These Chinese dumplings are filled with pork mince, green onions and fresh ginger before hitting the wok to be deep-fried to a crisp and golden brown. The satisfying experience doesn’t reach its peak until you dip it into our invigorating vinegar and light soy sauce concoction – a mixture that has come through for numerous other Chinese delicacies such as xiao long baos, spring rolls and more.
Ingredients
- 450 g minced pork
- ¼ cup finely chopped garlic chives
- 3 green onions, chopped finely
- 2 cm piece fresh ginger (10 g), grated coarsely
- 1 tsp caster sugar
- 2 tbsps light soy sauce
- 1 tbsp Chinese cooking wine
- 2 tsps sesame oil
- 24 gow gee wrappers
- 1 green onion (scallion), sliced thinly
- Peanut oil, for deep-frying
SOY DIPPING SAUCE
- 2 tbsps light soy sauce
- 1 tbsp rice vinegar
Steps
Combine pork, chives, onion, ginger, sugar, sauce, cooking wine and sesame oil in a large bowl. Place 1 level tbsp of filling in the centre of each wrapper. Moisten the edge of the wrappers with a little water; press and pleat edges together to seal.

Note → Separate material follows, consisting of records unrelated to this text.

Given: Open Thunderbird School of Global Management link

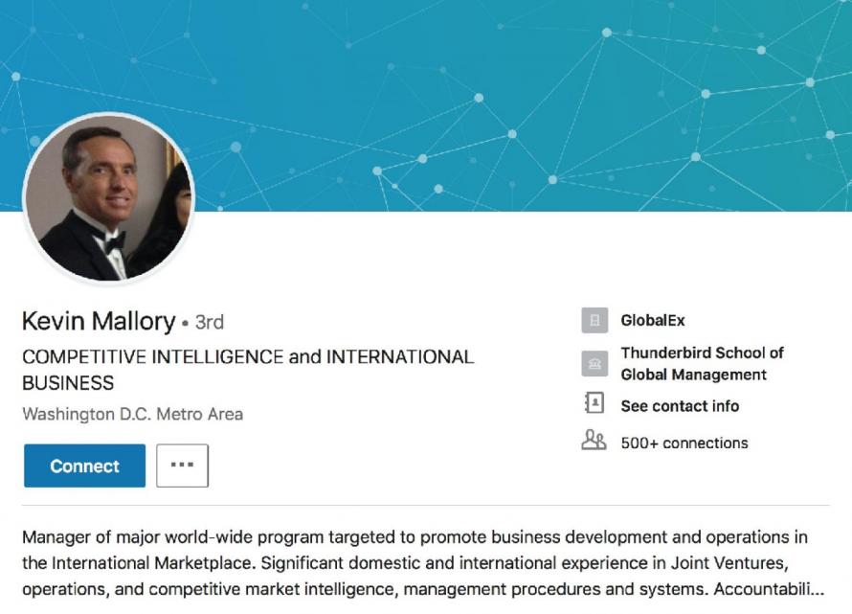Looking at the screenshot, I should tap(702, 363).

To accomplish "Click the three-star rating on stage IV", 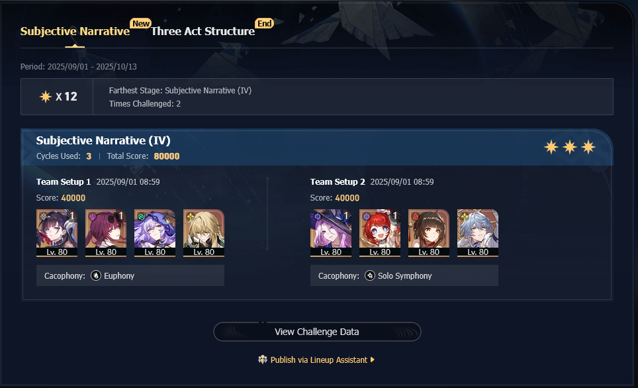I will [570, 147].
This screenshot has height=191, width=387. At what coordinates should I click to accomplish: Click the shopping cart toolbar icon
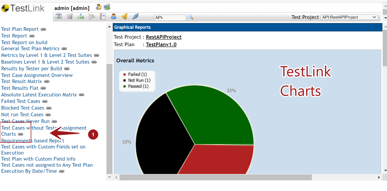click(x=70, y=16)
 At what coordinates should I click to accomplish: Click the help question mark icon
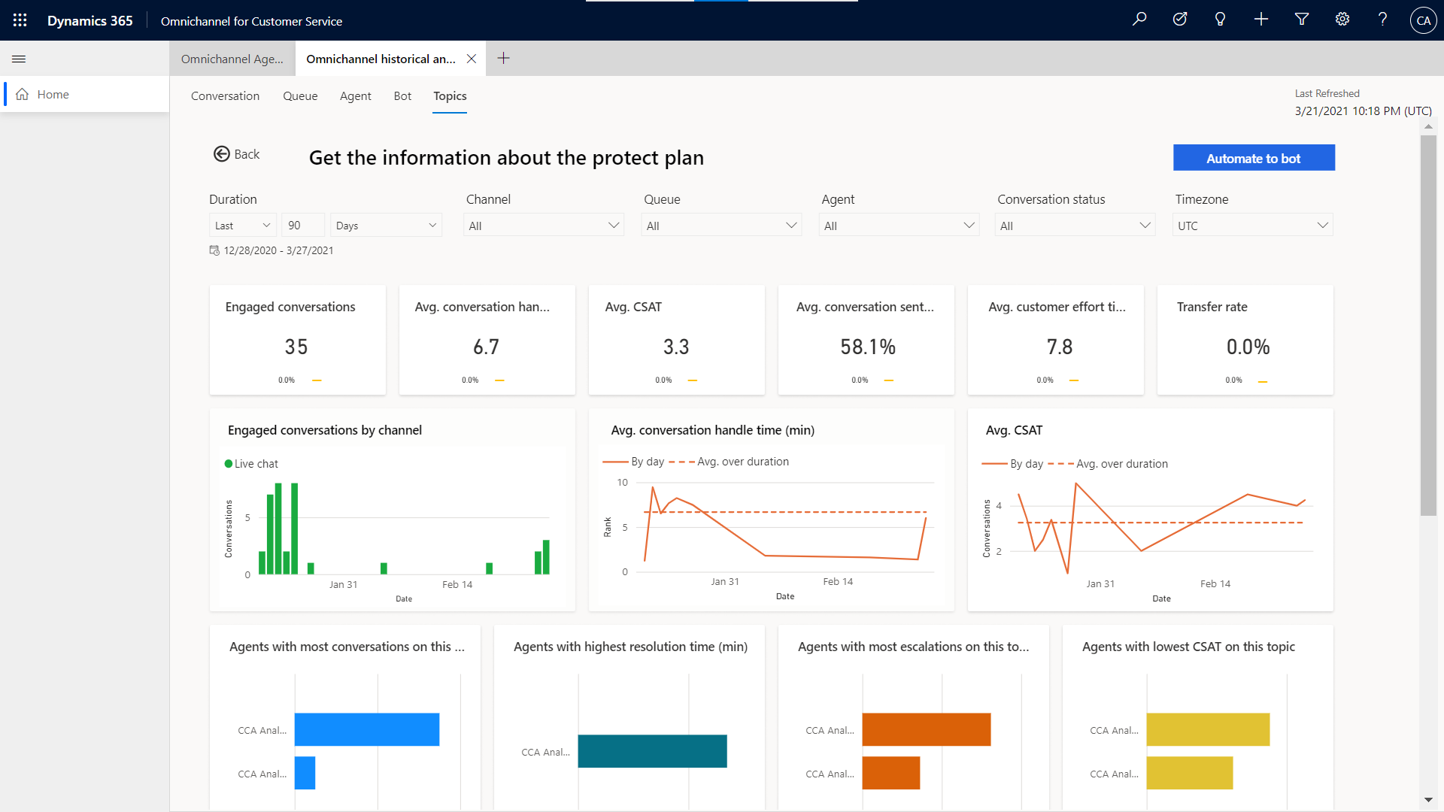click(x=1382, y=20)
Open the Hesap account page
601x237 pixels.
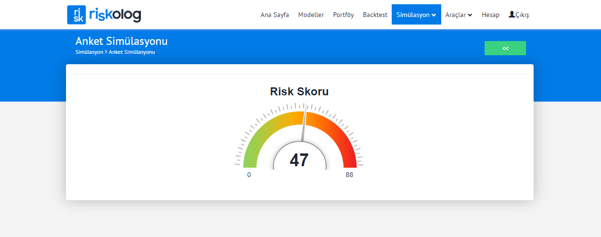[490, 15]
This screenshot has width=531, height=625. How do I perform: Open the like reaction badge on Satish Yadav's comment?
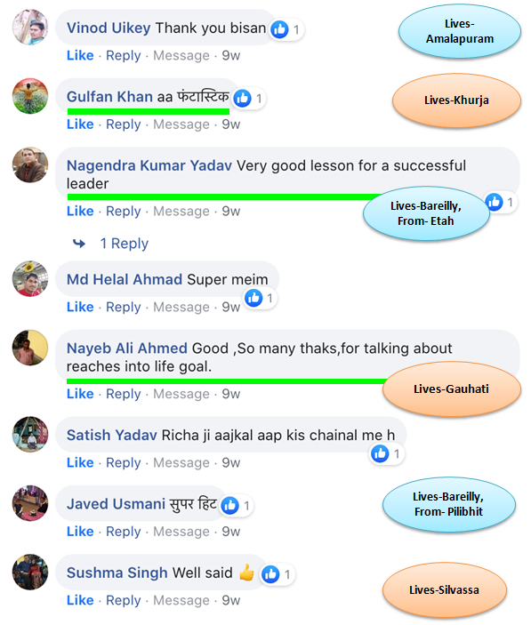[x=380, y=453]
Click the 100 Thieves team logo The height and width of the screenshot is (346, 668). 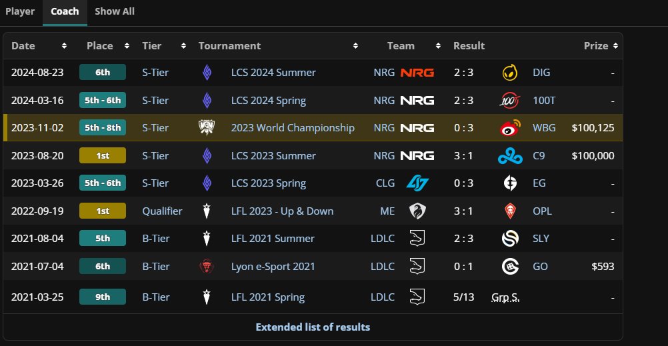click(x=510, y=101)
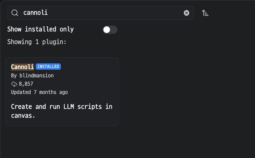Open the Cannoli plugin title
This screenshot has width=255, height=158.
[22, 67]

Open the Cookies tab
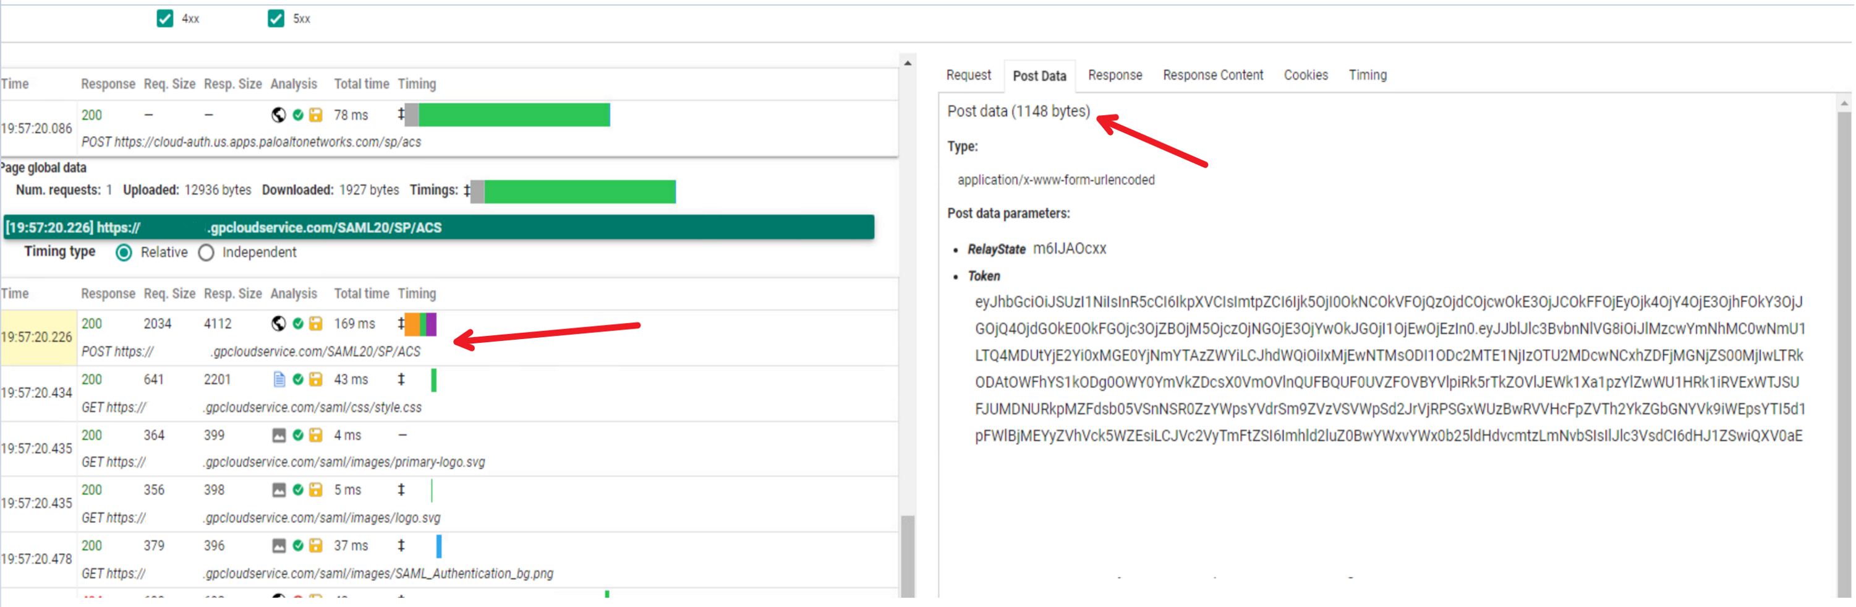[1306, 75]
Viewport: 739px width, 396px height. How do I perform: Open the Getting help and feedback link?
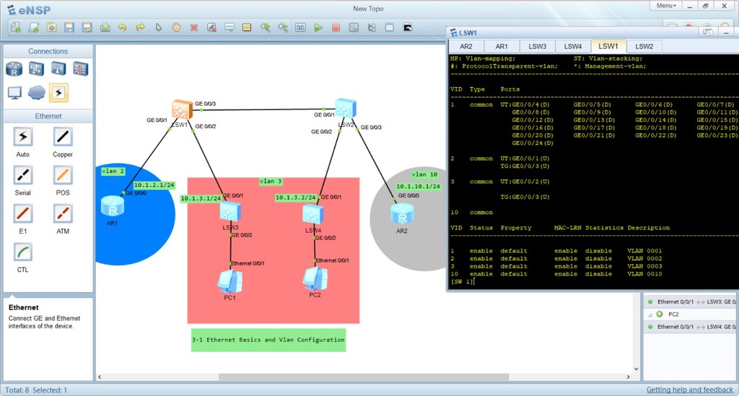click(x=689, y=390)
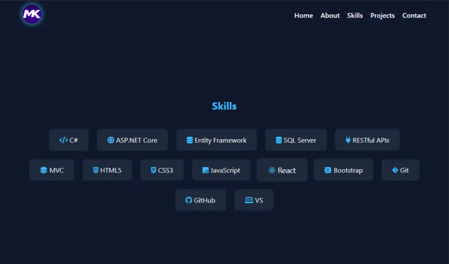The image size is (449, 264).
Task: Click the React atom icon
Action: (x=271, y=170)
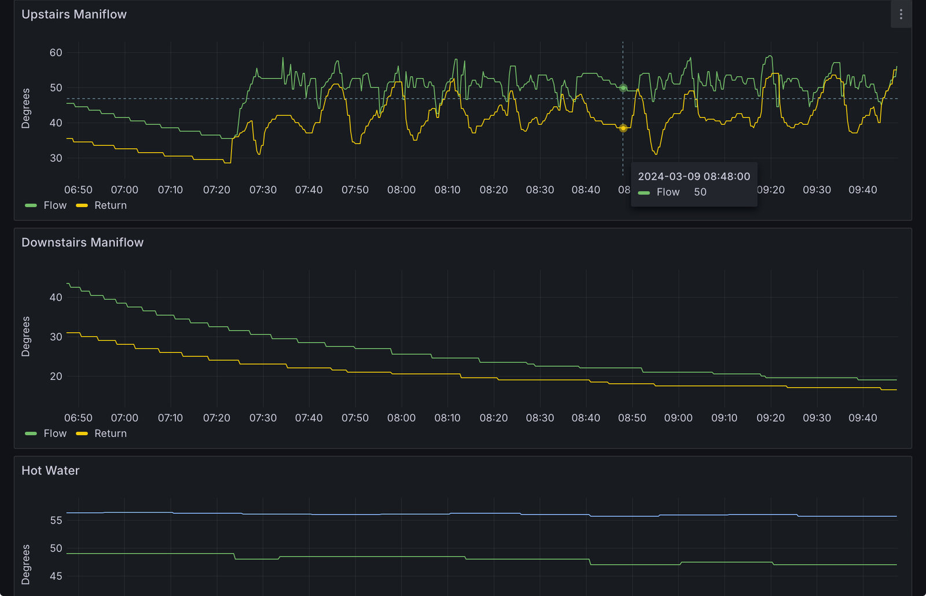Screen dimensions: 926x596
Task: Click the 07:30 time label on Downstairs chart
Action: (263, 418)
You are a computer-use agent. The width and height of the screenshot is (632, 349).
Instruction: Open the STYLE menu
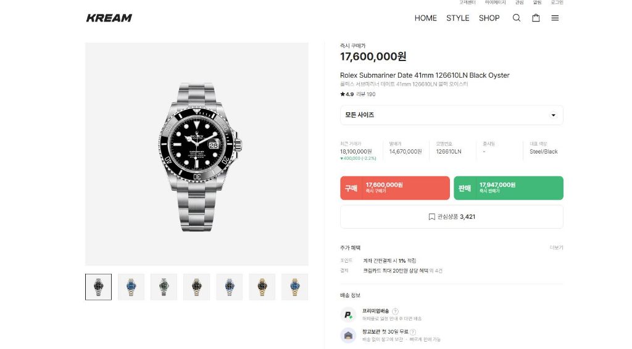458,18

Heat the peanut oil in a wok over medium heat until temperature reaches 180 C on a sugar thermometer (or until a small cube of white bread turns golden in about 15 secs). Deep-fry dumplings, in batches, turning until golden. Drain dumplings on paper towel.
Meanwhile, make soy dipping sauce. Combine ingredients in a small bowl.
Thinly slice a couple of green onions length-ways, and place in water. Refrigerate the strips until curled.
Serve dumplings with dipping sauce. Garnish with green onion (scallion) curls.